В расхожей драме наследственного рока трагедия Медарда начинается с вины предка. Однако с точки зрения психологического реализма трагедия, рисуемая Гофманом, начинается с того, что Медард предназначается для безбрачия, то есть для борьбы с плотскими желаниями, еще прежде, чем он их как следует осознал. По этой причине уже первые признаки пробуждающейся сексуальности действуют на юного Медарда угрожающе. Они подрывают то, что он считает своим предназначением, своим подлинным «я»: «Однажды утром, придя к концертмейстеру на урок, я нечаянно застал его сестру в легком утреннем наряде с почти совершенно обнаженной грудью… Неведомое прежде чувство стремительно всколыхнулось во мне… Моя грудь была судорожно стеснена… внутри меня неумолимо нарастал страх».

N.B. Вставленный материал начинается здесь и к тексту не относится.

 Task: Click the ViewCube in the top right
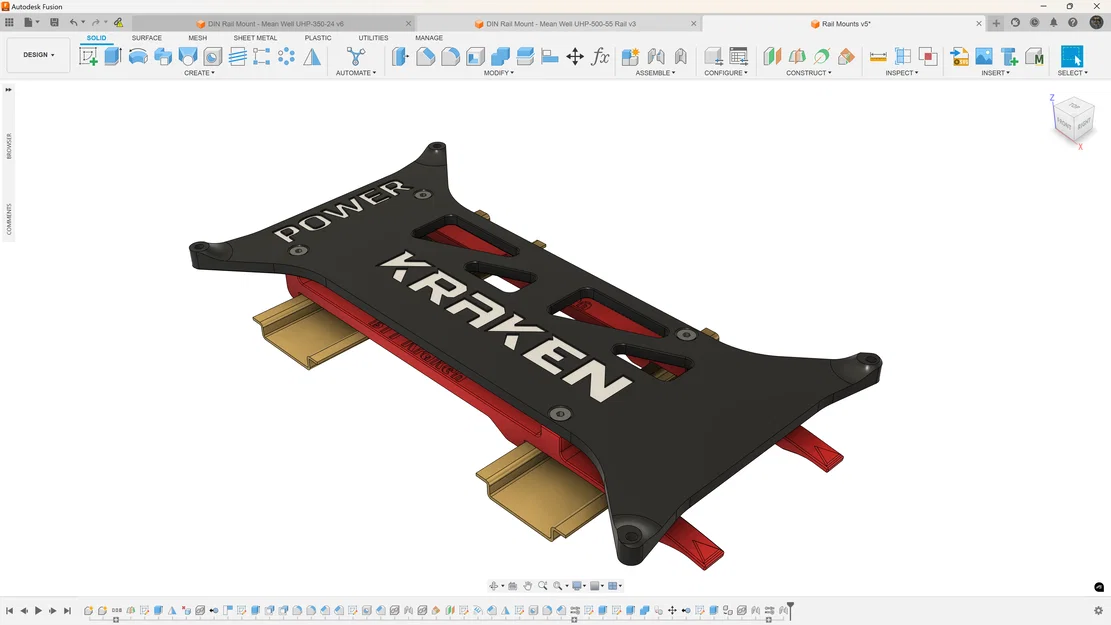click(x=1075, y=120)
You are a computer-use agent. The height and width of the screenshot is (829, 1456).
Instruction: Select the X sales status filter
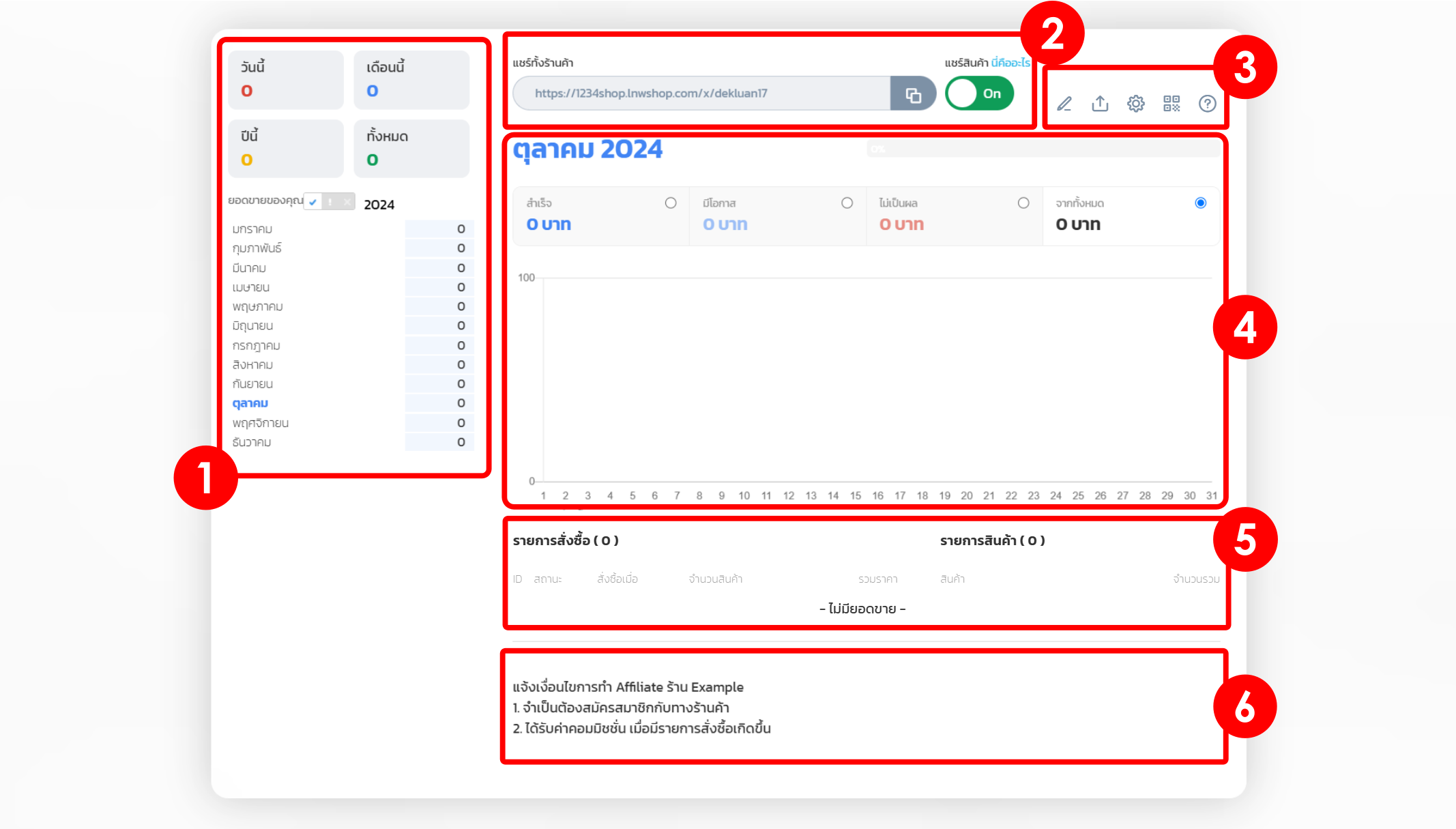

Он ощутил страх, поскольку прежнее представление о самом себе, дававшее ему уверенность, оказалось под угрозой, и поскольку он неожиданно открыл для себя прежде неведомый ему слой своей личности, которую, как ему казалось, он знал: он ощутил «незнакомое чудесное желание, которое, вероятно, было греховным». Он воспринимает плотские желания как нечто враждебное и переносит это чувство на женщину, вызвавшую эти желания: «Охваченный безумным отчаянием, я бросился на пол… я заклинал — я проклинал и девушку, и себя самого». Он хочет убить желание внутри себя, и тут же возникают фантазии об убийстве девушки Сначала он довольствуется символическим уничтожением: он намеревается вычеркнуть сестру концертмейстера из своей жизни, а себя окончательно и бесповоротно замуровать в монастыре, бежав тем самым от вожделения, решительно оградив себя от него. Природные влечения становятся принадлежностью чужого «я», они теперь — автоматизмы, более не поддающиеся интеграции. То, что Медард считает своим истинным «я», он запирает в монастыре, а ложное «я» начинает жить своей жизнью, которая в конце концов не останавливается перед стенами монастыря. За два приема ложное «я» вторгается в отчаянно сопротивляющееся истинное «я»: сначала инфильтрация, а затем овладение.